Konsep ini mengedepankan perokok dewasa untuk beralih ke produk tembakau alternatif, yang telah terbukti secara kajian ilmiah memiliki risiko yang lebih rendah daripada rokok, seperti produk tembakau yang dipanaskan, rokok elektrik, maupun snus.
Dengan demikian, kategori produk alternatif tersebut dapat menjadi solusi alternatif bagi pemerintah untuk menekan prevalensi perokok yang sudah mencapai 66 juta jiwa.
“Produk ini harus dilihat sebagai inovasi untuk mengatasi epidemi merokok dan sebagai pelengkap intervensi yang ada seperti konseling, pengganti nikotin lainnya, maupun pendidikan.
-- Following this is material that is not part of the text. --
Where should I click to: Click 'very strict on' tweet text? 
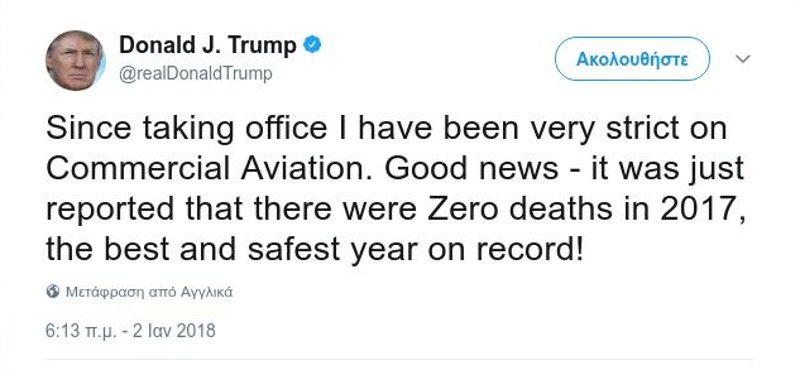[628, 130]
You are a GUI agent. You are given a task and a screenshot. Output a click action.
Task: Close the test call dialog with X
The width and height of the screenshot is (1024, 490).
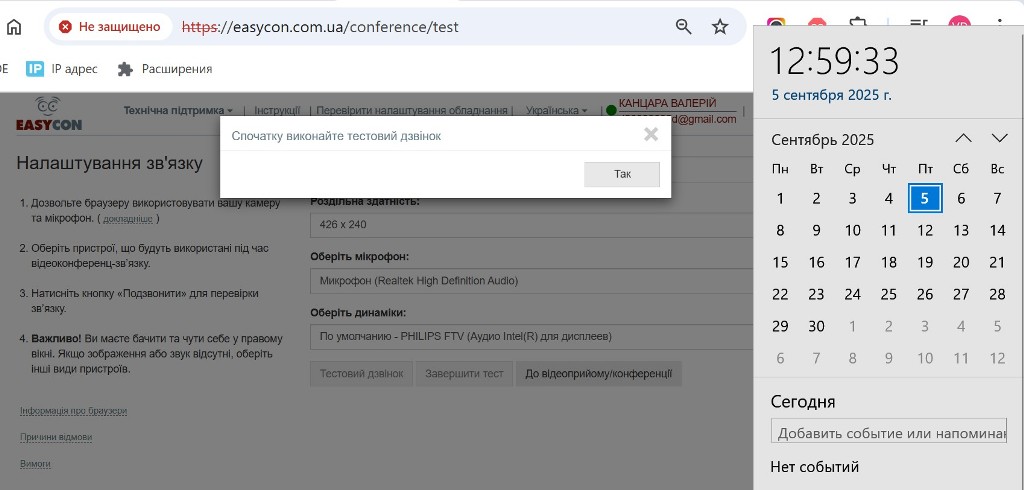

Apoteker dan dokter dapat memainkan peran penting untuk mengatasi misinformasi serta meningkatkan pemahaman tentang produk tembakau alternatif yang telah menerapkan konsep pengurangan bahaya,” kata Tikki.
Ketua Koalisi Indonesia Bebas TAR (KABAR), Ariyo Bimmo, berharap makin banyak pihak yang mendukung penerapan konsep pengurangan bahaya di Indonesia dengan memanfaatkan layanan telemedis, termasuk dari pemerintah.
“Kami berharap penerapan konsep ini yang didukung dengan layanan telemedis akan memudahkan masyarakat dalam mendapatkan layanan kesehatan sehingga mendorong perbaikan kesehatan publik, khususnya di masa pandemi ini. Target ini tentunya dapat segera tercapai apabila pemerintah, seluruh pemangku kepentingan, dan publik mendukung serta mensosialisasikan konsep tersebut,” tutup Bimmo.